02 January 2009

Why I'm Troubled That The Dark Knight May Be My Favorite Movie of 2008

Ideologically unsound

Apart from Heath Ledger's updating of Andy Serkis' Gollum from The Lord of the Rings, Christopher Nolan's Bat-sequel was hotly-tipped for its core War-on-Terror metaphor; confronted with the cartoon equivalent of a bin Laden (or Mumbai suicide attacker), American audiences applauded torture - Bale's Boredman..er..Batman dropping Eric Roberts off of a fire escape in order to break his legs and cuffing the Joker about in a police interrogation room - and warrantless wiretapping all the while rooting for more more more murder and mayhem from Ledger's necro-pornographer. It was an odd dichotomy that I think says something either about our inability to grasp Nolan's central conceit or his inability to articulate it in a clear enough fashion. I get the sense that The Dark Knight's makers, unlike, say, the producers of 24, don't approve of the outgoing (how sweet it is) Bush administration's extralegal tactics; however, nothing in the film apart from a few weak-kneed mumblings from Morgan Freeman's character - here, as always, the voice of moral authority - communicates any type of counterpoint.
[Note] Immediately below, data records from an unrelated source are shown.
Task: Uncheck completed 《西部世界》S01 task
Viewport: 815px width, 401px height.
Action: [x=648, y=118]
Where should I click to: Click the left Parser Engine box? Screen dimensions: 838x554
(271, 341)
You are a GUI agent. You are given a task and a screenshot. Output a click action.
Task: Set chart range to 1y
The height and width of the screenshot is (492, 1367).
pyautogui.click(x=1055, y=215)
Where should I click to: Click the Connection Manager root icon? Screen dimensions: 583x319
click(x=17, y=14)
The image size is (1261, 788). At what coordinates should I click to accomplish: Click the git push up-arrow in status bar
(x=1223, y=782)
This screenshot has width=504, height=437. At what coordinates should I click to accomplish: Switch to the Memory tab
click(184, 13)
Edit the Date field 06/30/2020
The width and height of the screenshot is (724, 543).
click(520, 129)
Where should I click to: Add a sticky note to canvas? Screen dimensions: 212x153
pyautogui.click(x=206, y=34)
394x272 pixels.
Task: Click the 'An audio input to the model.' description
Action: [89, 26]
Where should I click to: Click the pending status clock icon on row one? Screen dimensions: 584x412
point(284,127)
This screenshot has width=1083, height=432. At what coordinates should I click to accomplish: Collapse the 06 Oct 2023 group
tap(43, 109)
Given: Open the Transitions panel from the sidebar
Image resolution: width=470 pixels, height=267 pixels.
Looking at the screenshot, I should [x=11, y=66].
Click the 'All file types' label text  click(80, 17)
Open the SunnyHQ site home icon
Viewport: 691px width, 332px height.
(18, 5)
Batman's brutality and illicit surveillance lead to the capture of the Joker before he can murder another clutch of innocent civilians, the apotheosis of the so-called "ticking time bomb" scenario that occurs only in 24 writers' meetings, Dick Cheney's imagination, and Fox News' running-dog round table discussions. In other words, Mitt Romney's words, we "ought to double Guantanamo."